--- Extracted entries ---

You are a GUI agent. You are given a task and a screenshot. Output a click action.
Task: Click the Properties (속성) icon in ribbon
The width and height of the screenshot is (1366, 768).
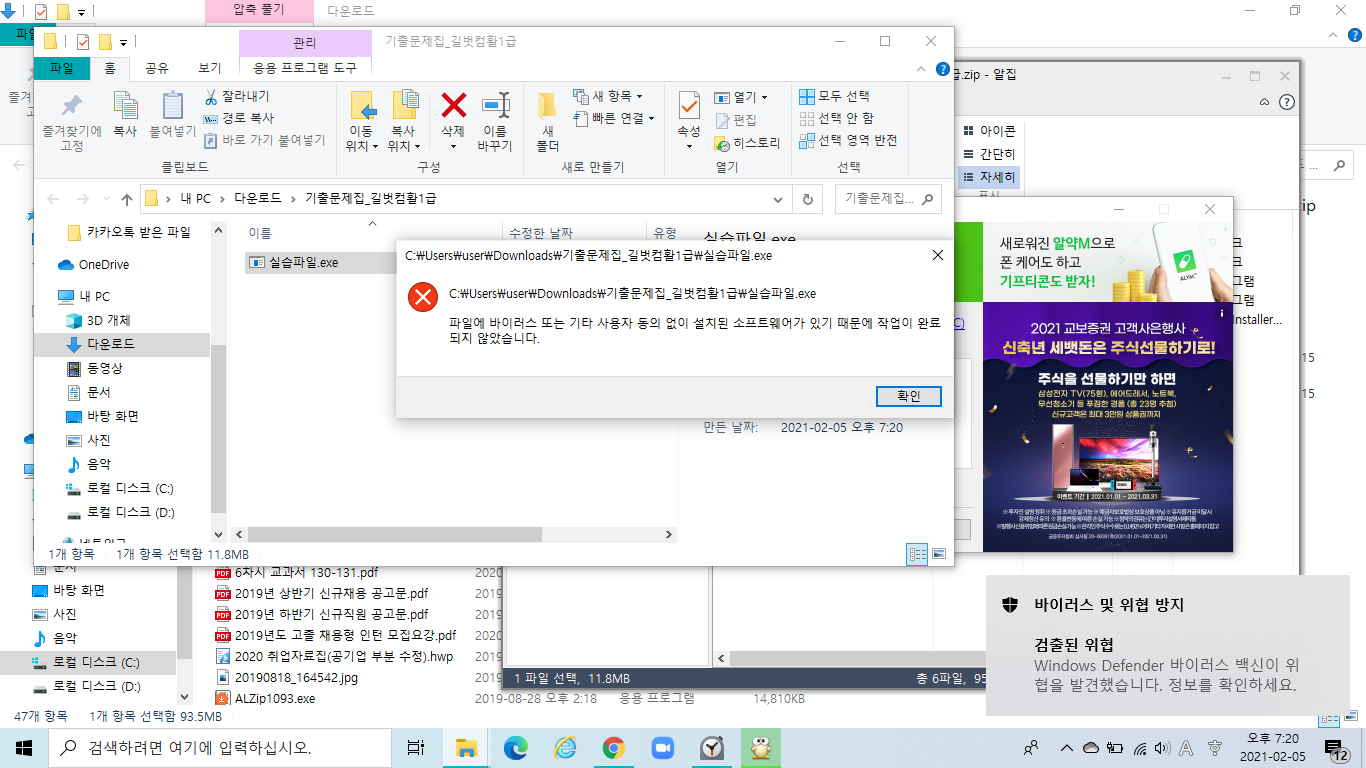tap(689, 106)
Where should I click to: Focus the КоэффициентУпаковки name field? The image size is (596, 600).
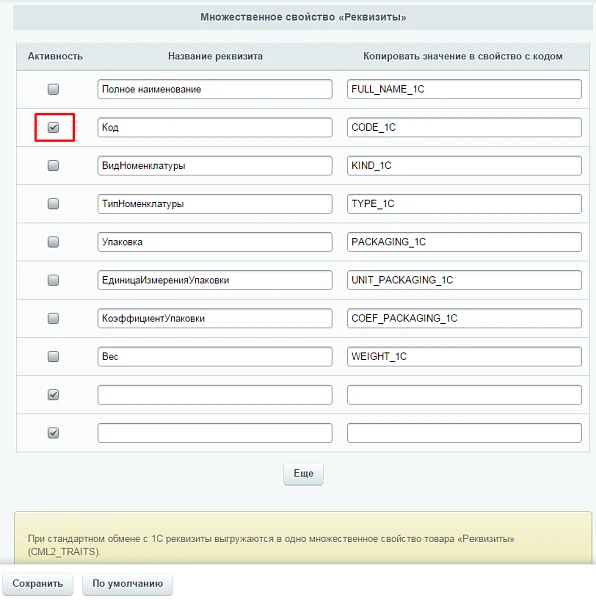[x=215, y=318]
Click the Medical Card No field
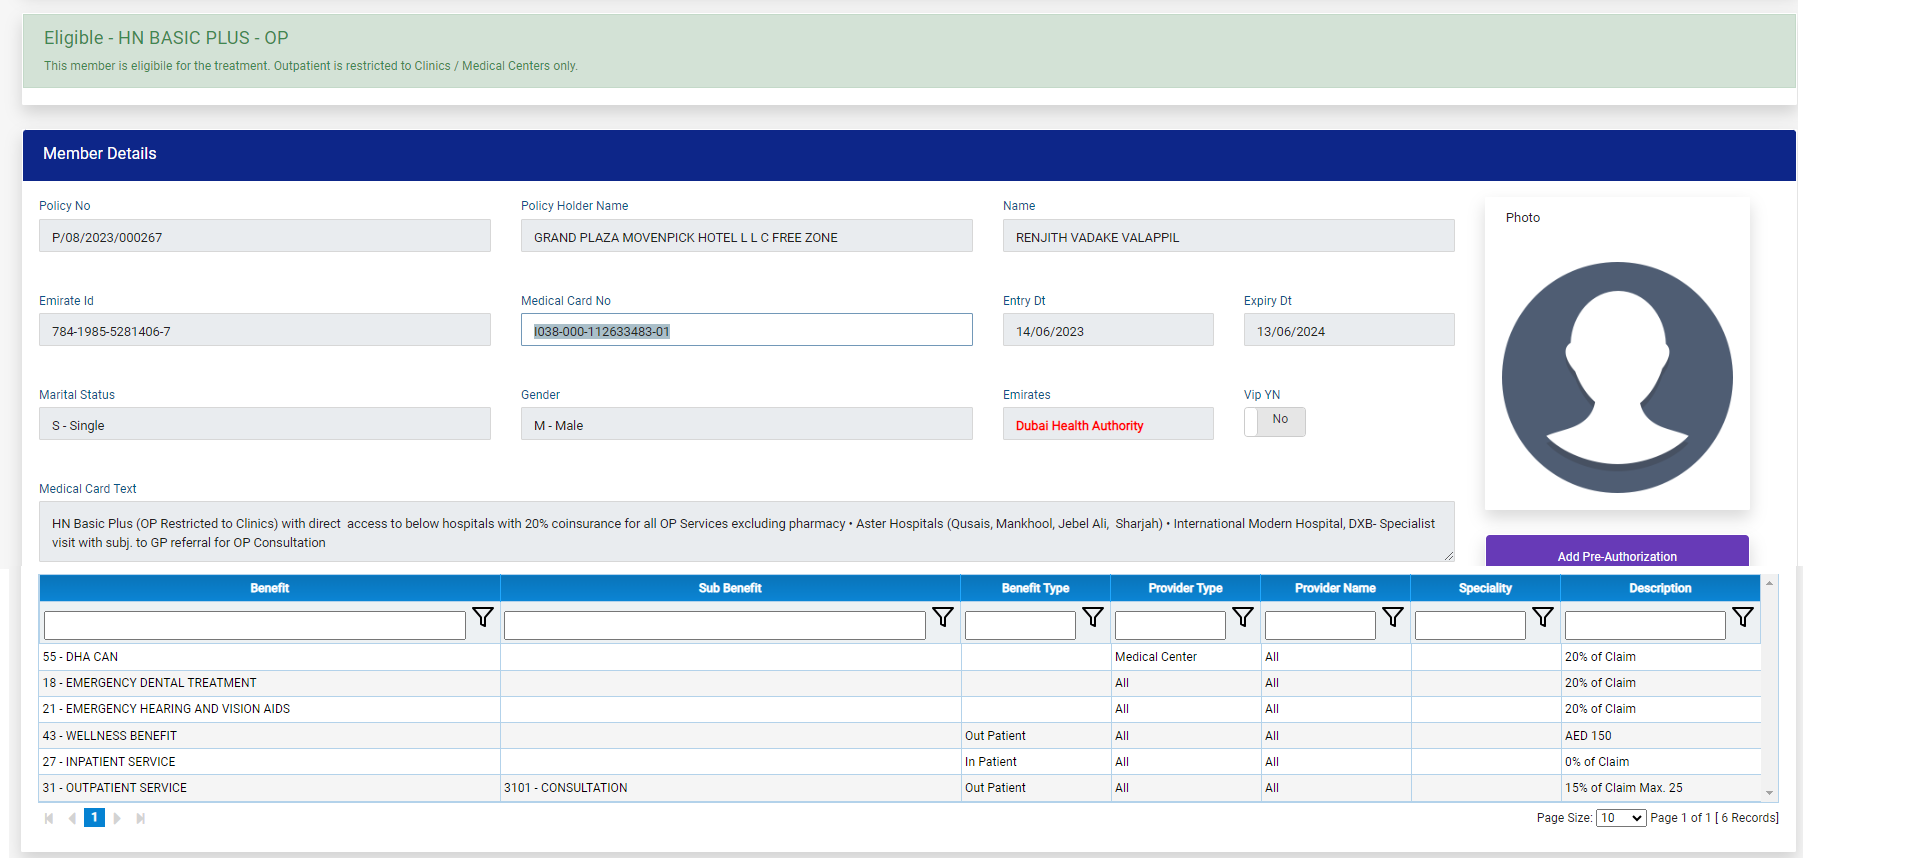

---

Task goal:
Format the entries above as a numbered list with one line per item, skipping any blank lines and omitting the pictures.

Answer in full:
1. You are a GUI agent. You are given a task and a screenshot. Output a click action.
2. Task: Click the Properties (속성) icon in ribbon
3. The width and height of the screenshot is (1366, 768).
4. tap(689, 106)
5. Where should I click to: Focus the КоэффициентУпаковки name field? The image size is (596, 600).
6. [x=215, y=318]
7. Click the Medical Card No field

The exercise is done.